Actualmente, todos los vehículos se fabrican con las lunas delantera, trasera y las laterales (solo las fijas) adheridas a la estructura por un compuesto químico, dotando de esta manera una mayor resistencia a impactos al vehículo.

El vidrio laminado y el vidrio templado son los vidrios más utilizados, pero también son los más fáciles de confundir.

 La principal diferencia radica en el método de fabricación.

Diferencias en su fabricación

Templado

El vidrio se templa a partir de vidrio básico monolítico, que se fabrica al tamaño requerido y luego se somete a un tratamiento térmico especial de «templado». El vidrio se calienta a unos 650 grados hasta que se plastifica y luego se enfría repentinamente con aire para obtener una mayor resistencia estructural.

Laminado

Por otro lado, el vidrio laminado consta de dos o más piezas de vidrio monolítico, que están conectadas por una o más piezas de PVB (polivinil butiral). Aunque generalmente se usa PVB, la placa intermedia también puede estar compuesta de resina, EVA o policarbonato.

Características

Templado

Laminado

En la mayor parte de los vehículos nos encontramos con la luna delantera laminada y el resto de cristales (incluso la luna trasera) de cristal templado. Aunque existen modelos de coches con ventanas laterales y luna trasera laminada, son poco comunes.

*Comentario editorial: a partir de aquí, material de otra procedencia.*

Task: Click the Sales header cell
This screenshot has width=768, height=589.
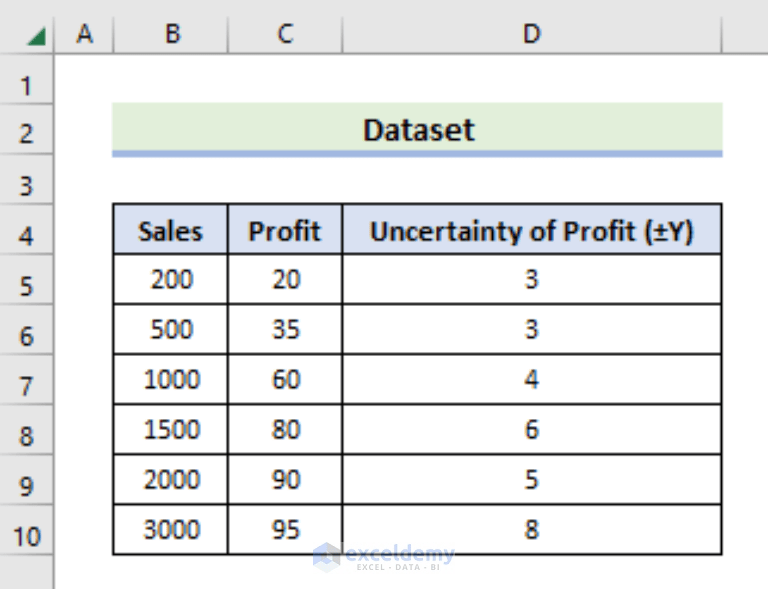Action: pyautogui.click(x=171, y=231)
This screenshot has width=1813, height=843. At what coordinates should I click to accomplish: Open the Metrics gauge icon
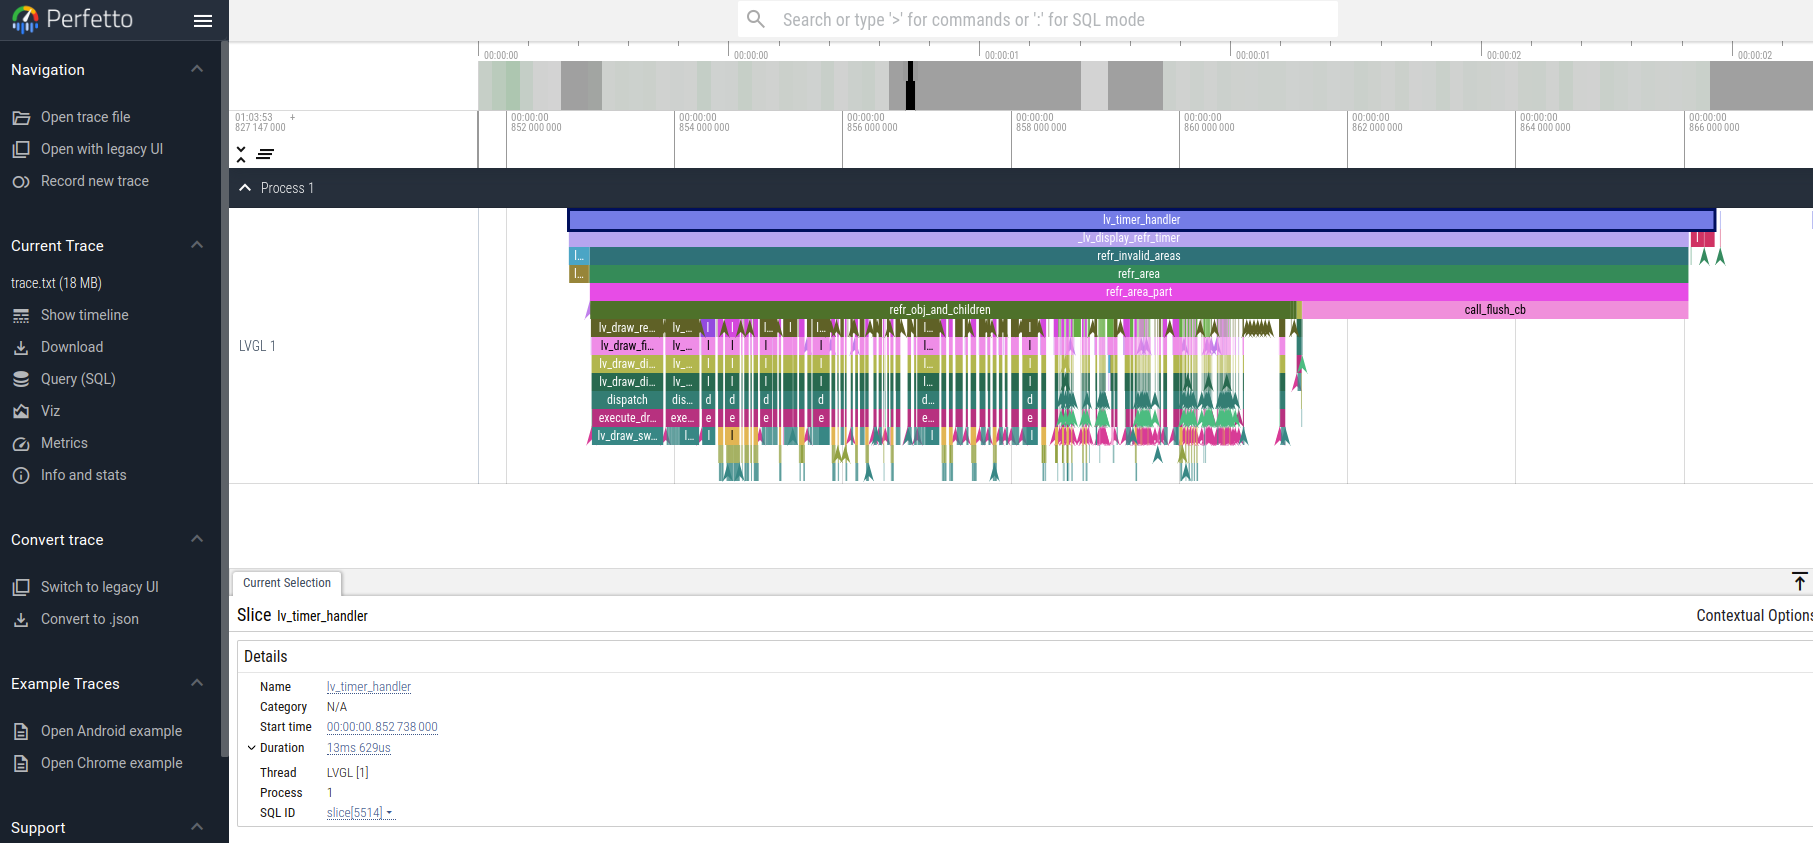coord(21,444)
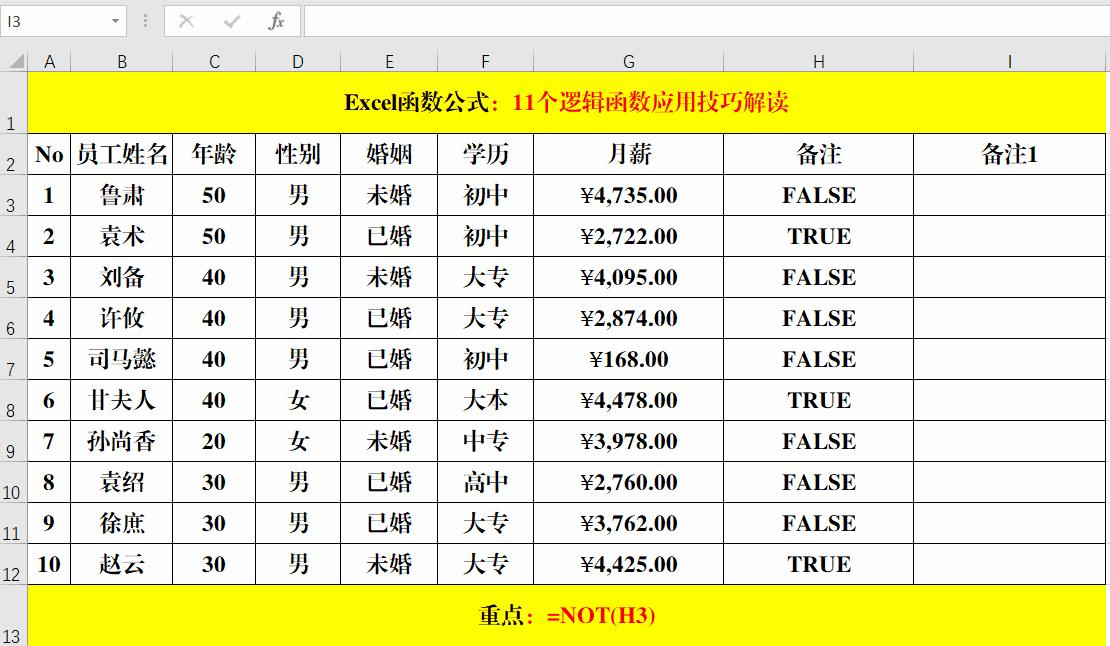
Task: Click the Select All corner above row 1
Action: (x=15, y=60)
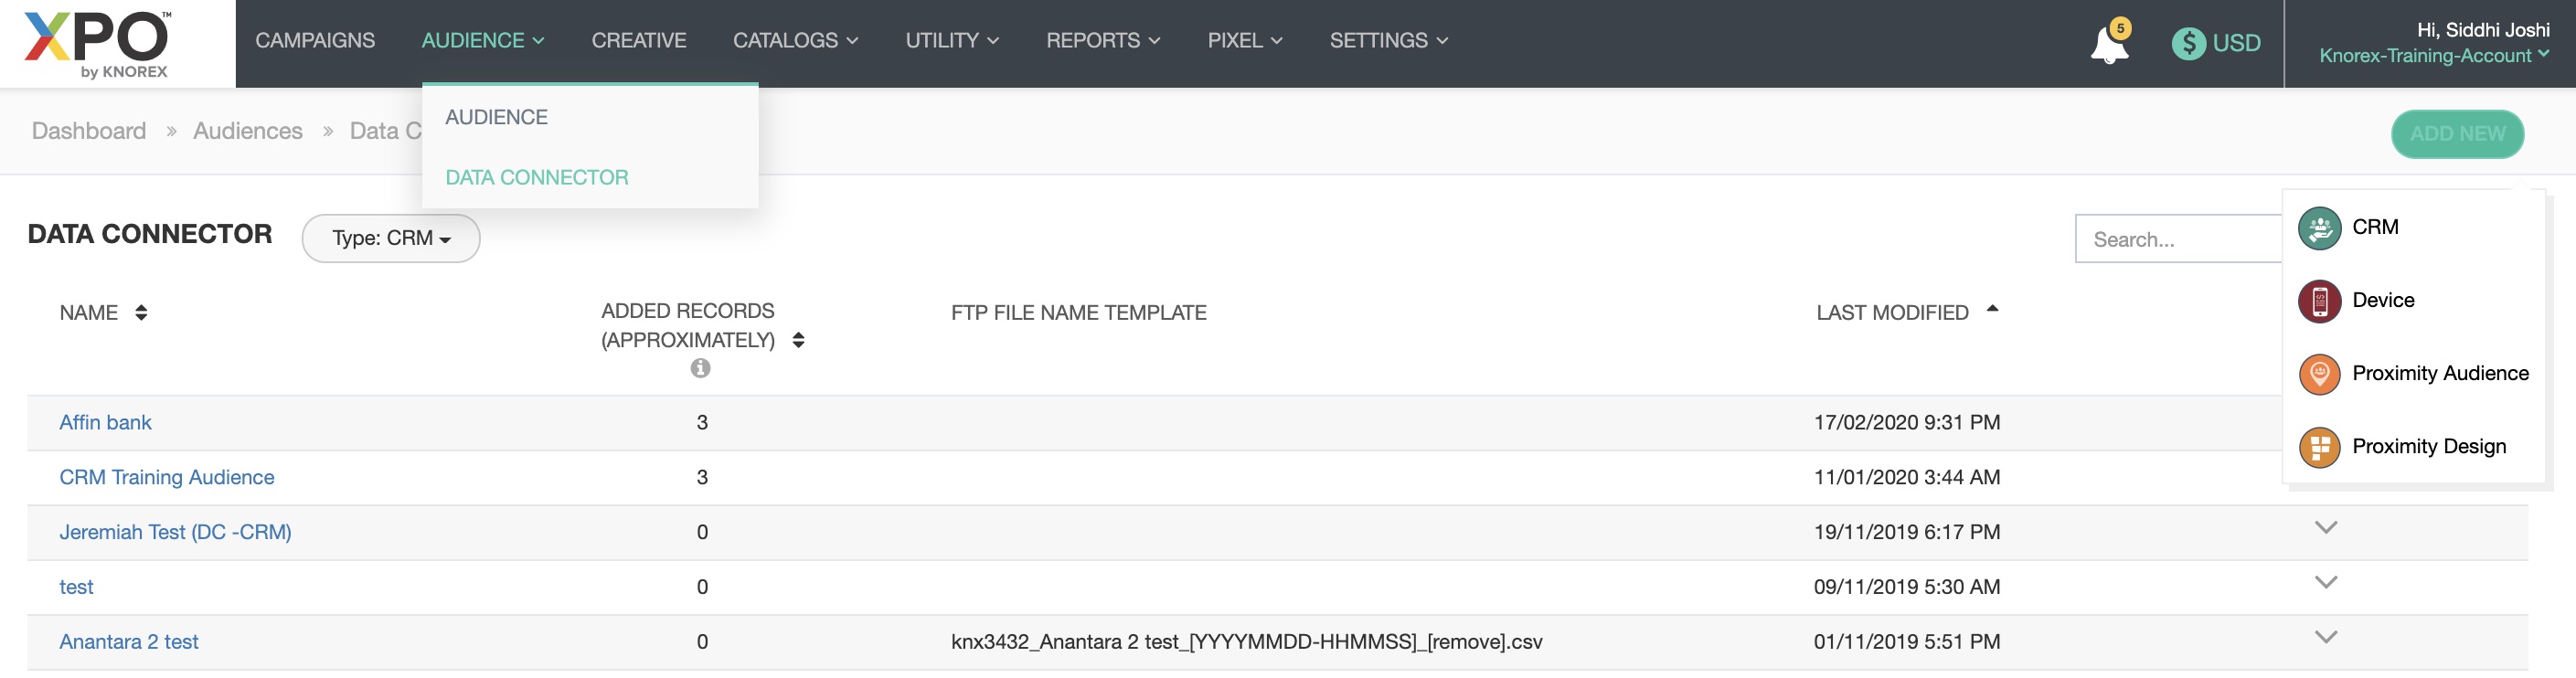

El motivo es que la rotura de la ventana para poder salir del vehículo en caso de emergencia, por ejemplo si el coche cae al agua sería muy complicada.
 
Lo que vamos a encontrarnos en nuestro coche particular son la luna trasera y las laterales de cristal templado (son muy resistentes y en caso de rotura lo hacen en pequeños trozos, no en aristas tipo cuchillo).
El problema es que en muchos tipos de accidentes estos cristales salen despedidos hacia los ocupantes, tanto personas como mascotas.

La solución

Esto se puede evitar con la simple instalación de láminas solares por la parte interior de los cristales, lo que se conoce como «tintado de lunas». Solamente es legal su instalación en las ventanas y luna trasera, pero en las de conductor y copiloto se pueden poner transparentes.
 
¿Son fáciles de quitar para poder salir por la ventana una vez rotas?, la respuesta es SI, simplemente tenemos que empujar hacia fuera para que los trozos de vidrio pegados a lamina caigan al exterior del vehículo sin apenas aplicar fuerza.
 
La instalación de estas láminas puede tener un precio medio de 150 euros y es una buena forma de evitar que a tu perro le caiga una lluvia de cristales.